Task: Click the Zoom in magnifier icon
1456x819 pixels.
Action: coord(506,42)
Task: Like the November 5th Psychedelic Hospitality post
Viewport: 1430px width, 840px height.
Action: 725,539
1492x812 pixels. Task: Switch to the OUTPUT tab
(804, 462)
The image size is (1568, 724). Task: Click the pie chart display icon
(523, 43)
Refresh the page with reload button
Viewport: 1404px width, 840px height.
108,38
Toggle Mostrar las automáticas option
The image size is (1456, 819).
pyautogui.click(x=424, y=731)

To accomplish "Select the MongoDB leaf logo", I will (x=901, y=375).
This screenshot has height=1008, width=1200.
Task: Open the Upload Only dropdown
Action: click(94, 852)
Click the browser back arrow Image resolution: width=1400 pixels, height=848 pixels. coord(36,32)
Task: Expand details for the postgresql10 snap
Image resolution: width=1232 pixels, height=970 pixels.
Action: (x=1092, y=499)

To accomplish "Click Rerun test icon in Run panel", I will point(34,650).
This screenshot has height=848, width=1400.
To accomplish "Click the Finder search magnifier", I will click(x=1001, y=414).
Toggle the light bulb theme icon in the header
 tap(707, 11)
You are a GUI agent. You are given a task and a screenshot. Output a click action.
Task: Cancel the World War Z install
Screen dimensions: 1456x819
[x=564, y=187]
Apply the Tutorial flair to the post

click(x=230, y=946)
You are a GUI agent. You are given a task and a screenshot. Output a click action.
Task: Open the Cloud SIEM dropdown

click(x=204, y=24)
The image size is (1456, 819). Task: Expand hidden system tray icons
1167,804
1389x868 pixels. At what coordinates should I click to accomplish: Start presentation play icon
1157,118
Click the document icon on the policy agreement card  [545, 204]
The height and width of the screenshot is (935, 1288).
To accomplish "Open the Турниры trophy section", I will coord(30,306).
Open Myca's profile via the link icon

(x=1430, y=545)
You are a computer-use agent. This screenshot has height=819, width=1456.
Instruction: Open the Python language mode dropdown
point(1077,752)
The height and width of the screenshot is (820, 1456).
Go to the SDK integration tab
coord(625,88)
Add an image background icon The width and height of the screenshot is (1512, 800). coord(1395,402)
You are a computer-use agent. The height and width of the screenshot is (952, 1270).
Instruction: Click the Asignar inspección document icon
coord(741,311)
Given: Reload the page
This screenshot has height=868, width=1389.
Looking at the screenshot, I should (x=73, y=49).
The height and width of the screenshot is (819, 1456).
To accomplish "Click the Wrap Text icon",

### [What the task asks]
Each record above needs to be transcribed word for word.

### [The completed task]
Task: Click the Zoom in magnifier icon
1456x819 pixels.
Action: coord(506,42)
Task: Like the November 5th Psychedelic Hospitality post
Viewport: 1430px width, 840px height.
Action: 725,539
1492x812 pixels. Task: Switch to the OUTPUT tab
(804, 462)
The image size is (1568, 724). Task: Click the pie chart display icon
(523, 43)
Refresh the page with reload button
Viewport: 1404px width, 840px height.
108,38
Toggle Mostrar las automáticas option
The image size is (1456, 819).
pyautogui.click(x=424, y=731)

To accomplish "Select the MongoDB leaf logo", I will (x=901, y=375).
This screenshot has height=1008, width=1200.
Task: Open the Upload Only dropdown
Action: click(94, 852)
Click the browser back arrow Image resolution: width=1400 pixels, height=848 pixels. coord(36,32)
Task: Expand details for the postgresql10 snap
Image resolution: width=1232 pixels, height=970 pixels.
Action: (x=1092, y=499)

To accomplish "Click Rerun test icon in Run panel", I will point(34,650).
This screenshot has height=848, width=1400.
To accomplish "Click the Finder search magnifier", I will click(x=1001, y=414).
Toggle the light bulb theme icon in the header
 tap(707, 11)
You are a GUI agent. You are given a task and a screenshot. Output a click action.
Task: Cancel the World War Z install
Screen dimensions: 1456x819
[x=564, y=187]
Apply the Tutorial flair to the post

click(x=230, y=946)
You are a GUI agent. You are given a task and a screenshot. Output a click action.
Task: Open the Cloud SIEM dropdown

click(x=204, y=24)
The image size is (1456, 819). Task: Expand hidden system tray icons
1167,804
1389x868 pixels. At what coordinates should I click to accomplish: Start presentation play icon
1157,118
Click the document icon on the policy agreement card  [545, 204]
The height and width of the screenshot is (935, 1288).
To accomplish "Open the Турниры trophy section", I will coord(30,306).
Open Myca's profile via the link icon

(x=1430, y=545)
You are a computer-use agent. This screenshot has height=819, width=1456.
Instruction: Open the Python language mode dropdown
point(1077,752)
The height and width of the screenshot is (820, 1456).
Go to the SDK integration tab
coord(625,88)
Add an image background icon The width and height of the screenshot is (1512, 800). coord(1395,402)
You are a computer-use agent. The height and width of the screenshot is (952, 1270).
Instruction: Click the Asignar inspección document icon
coord(741,311)
Given: Reload the page
This screenshot has height=868, width=1389.
Looking at the screenshot, I should (x=73, y=49).
The height and width of the screenshot is (819, 1456).
To accomplish "Click the Wrap Text icon",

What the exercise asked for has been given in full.